Seria um ato heroico se tudo acabasse por aí, mas minha velocidade não se equiparava a de meu pai. No curto espaço de tempo em que resolvi reagir, suas garras já estavam a caminho de minha couraça. Era nosso fim, até que o corpo dele foi forçado contra o terreno, sobrepujado por uma criatura alheia, originando uma explosão de poeira. Quando tudo se acalmou, acima dele, o arrostando veementemente jazia outro dragão, mas não um macho, o que vi na criatura foi a face da minha própria mãe. Irritado com a intervenção repentina, o alfa reagiu e dois titãs começaram a brigar na minha frente, o som ensurdecedor de seus rugidos me enlouquecia. Ambos saíram voando descontroladamente, batendo nas montanhas, derrubando rochas.

Era a chance perfeita de escapar e salvar a vida de Mina, depois voltaria a ajudar minha mãe. Mas me vi encurralado por meus irmãos, não vi escolhas a não ser batalhar contra eles. Eu não era páreo, sentia suas unhas rasgarem minha couraça, mas focava em tentar proteger a garota. Sangue escorria de meu corpo ferido, apanhei Mina e sai voando por entre montanhas, precisava fugir enquanto era tempo. Eles me seguiam sem descanso, enquanto acima de nossas cabeças, nossos pais dilaceravam montanhas.

Um clarão vermelho iluminou os céus, não era proveniente de um raio, mas de uma chuva de fogo expelida pelo alfa que coruscava na noite iluminando as montanhas. Suas chamas recaíram sobre mim, queimando meu corpo e minhas asas que usei para acobertar Mina.

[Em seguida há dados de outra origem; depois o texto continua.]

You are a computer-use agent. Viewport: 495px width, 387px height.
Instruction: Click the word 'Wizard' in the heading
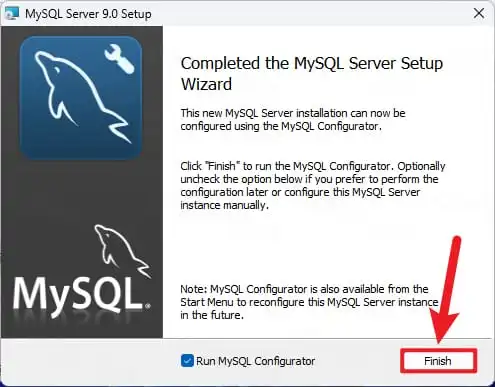(206, 84)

Com o ardor das feridas e muito frágil, desabei de encontro ao terreno batendo minhas costas contra a terra. A menina fora arremessada para longe de mim.

Um dos dragões ceifaria a vida dela se meu corpo não se movesse, ele arremetia para estraçalhar sua carne. Eu temia não conseguir a tempo. Talvez tenha chegado a hora de mostrar que também sou um deles, que também, sou filho do alfa. Apenas movimentando minha cabeça, mirei em sua direção, o olhando se deslocar no ar. Suguei o ar para dentro dos meus pulmões até sentir meu corpo aquecer e ficar a ponto de entrar em erupção. Estava na hora! Cuspi a onda de chamas de dentro do meu âmago, ela queimou a terra barrenta abaixo de mim em um disparo certeiro que derrubou o dragão. Recuperei-me da queda antes que os restantes chegassem. Voei até Mina a apanhando, ela tinha desmaiado, não me seria útil em nada. Aquele dragão não demoraria acordar, precisava fugir não importando o que estivesse em meu caminho ou seria o fim para nós dois. Mas quando decolei em direção ao mar, pousei outra vez na terra, porque a minha frente de olhos sedentos se colocou o dragão alfa, evidenciando que minha mãe perdera a batalha e que pelo visto, era a minha vez.